* **Required work**: Would you retype, word for word, the line with "You are a computer-use" and each line after it to the end of the entries below, leaving the pictures out?

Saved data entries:
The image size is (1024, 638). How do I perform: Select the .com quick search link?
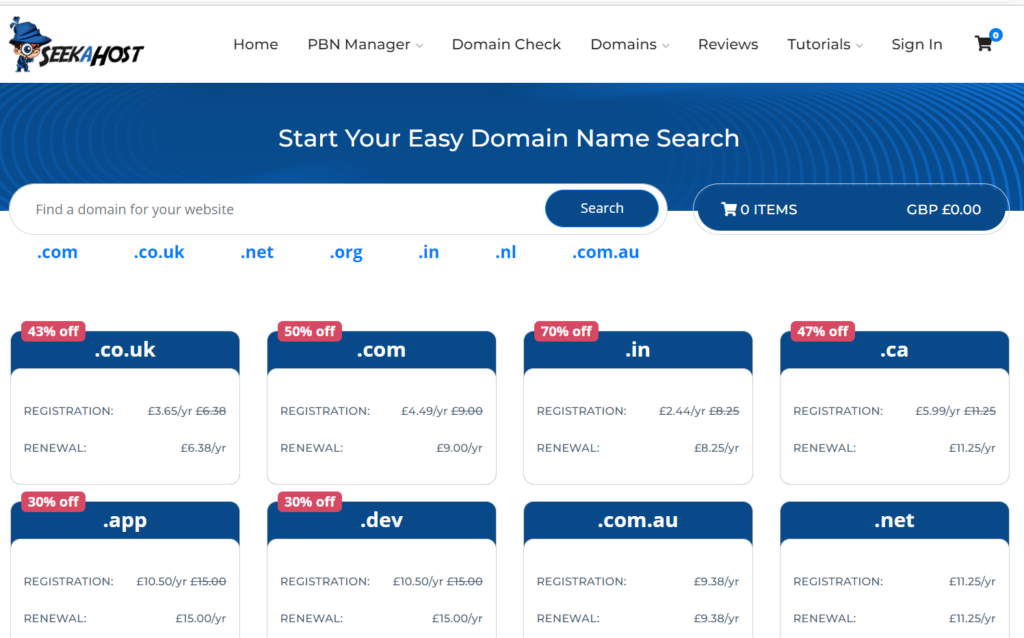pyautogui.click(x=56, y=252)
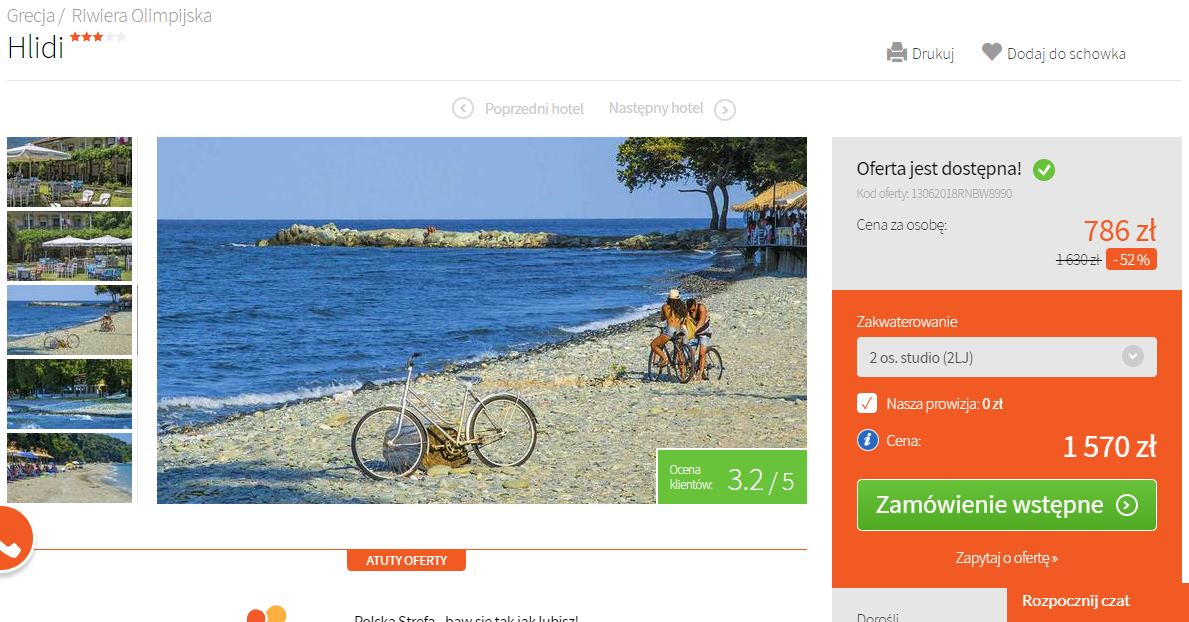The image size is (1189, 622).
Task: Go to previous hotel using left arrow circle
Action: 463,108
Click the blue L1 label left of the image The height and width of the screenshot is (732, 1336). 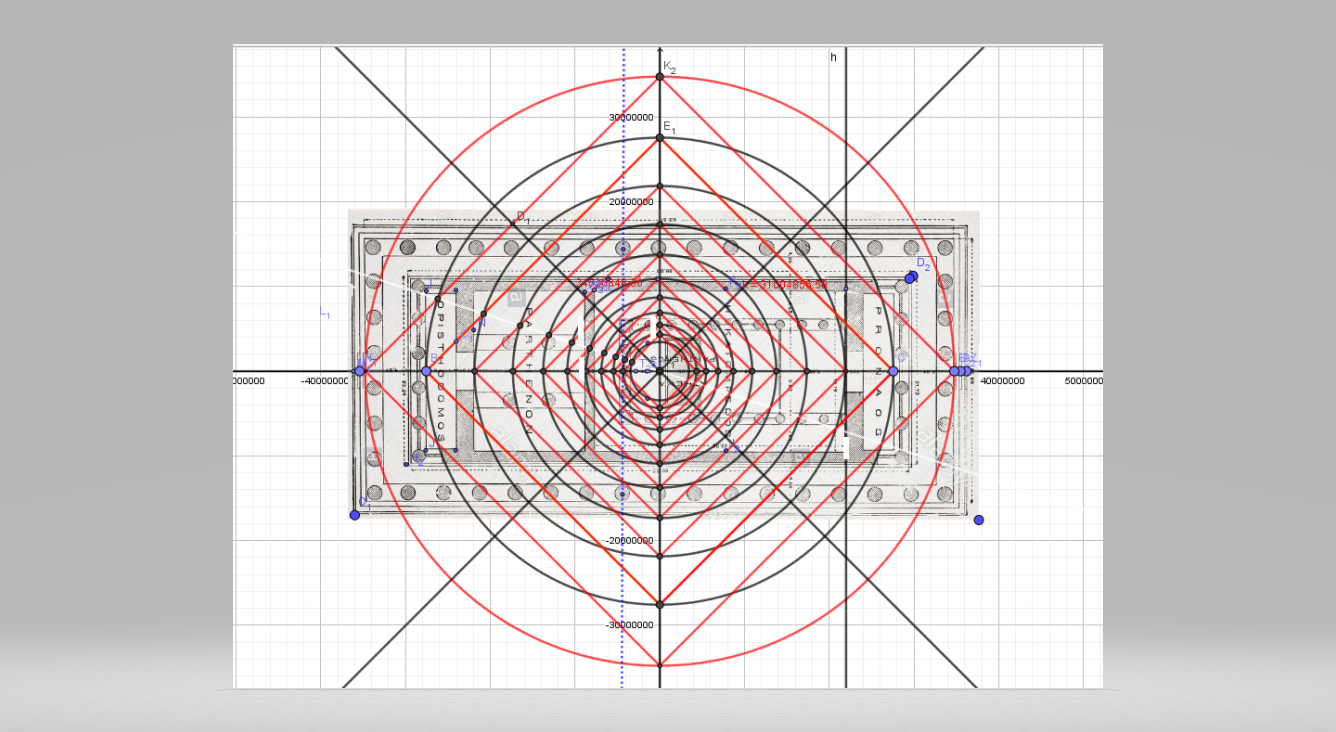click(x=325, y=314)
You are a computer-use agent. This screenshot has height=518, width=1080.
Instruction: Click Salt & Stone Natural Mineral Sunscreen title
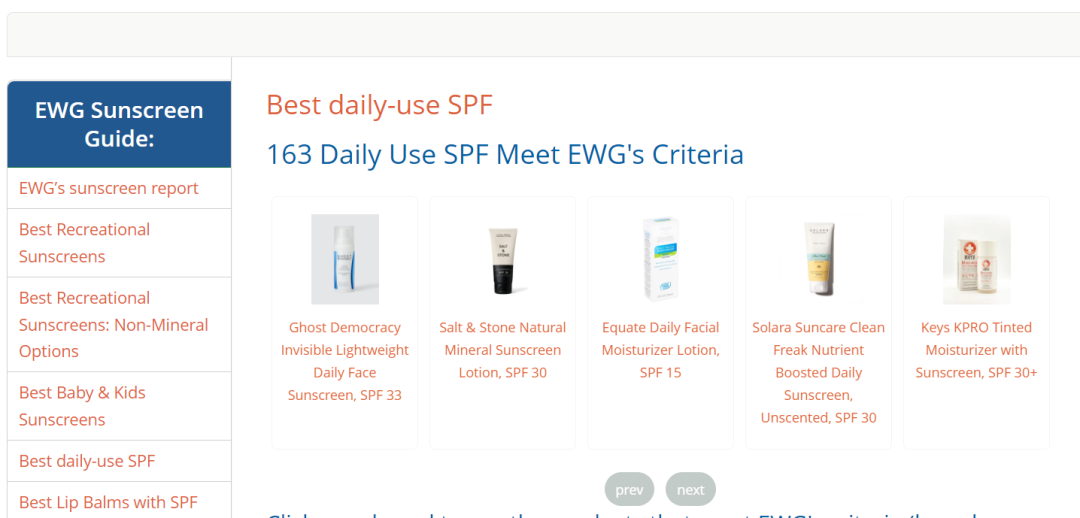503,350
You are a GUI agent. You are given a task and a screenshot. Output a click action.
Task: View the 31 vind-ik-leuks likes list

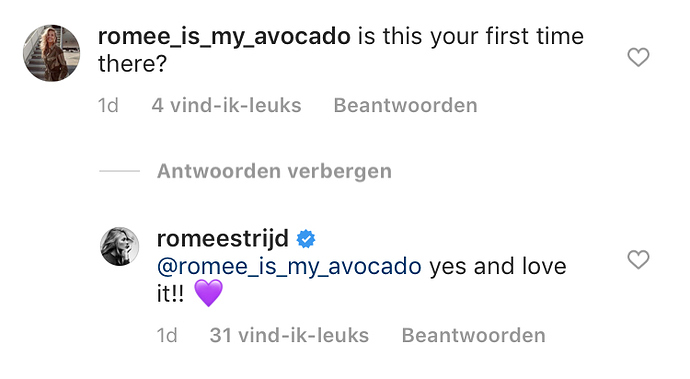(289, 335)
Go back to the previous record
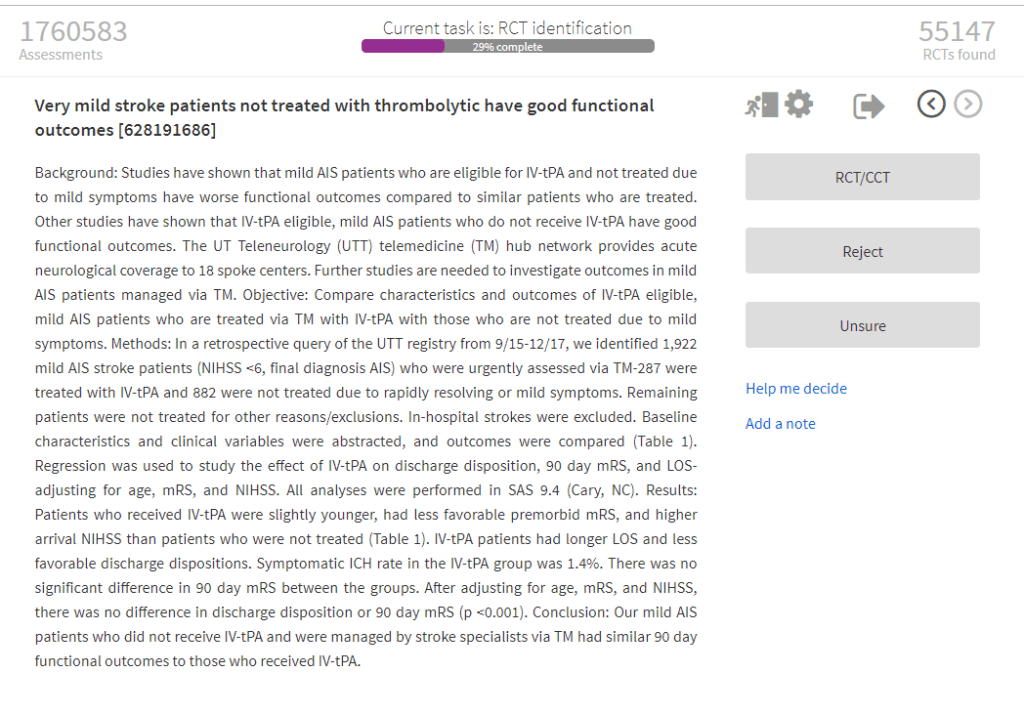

* **Answer for the task**:
You are a computer-use agent. This screenshot has height=518, width=1080.
Instruction: Click Salt & Stone Natural Mineral Sunscreen title
503,350
You are a GUI agent. You are given a task and a screenshot. Output a click action.
Task: View the 31 vind-ik-leuks likes list

(289, 335)
Go back to the previous record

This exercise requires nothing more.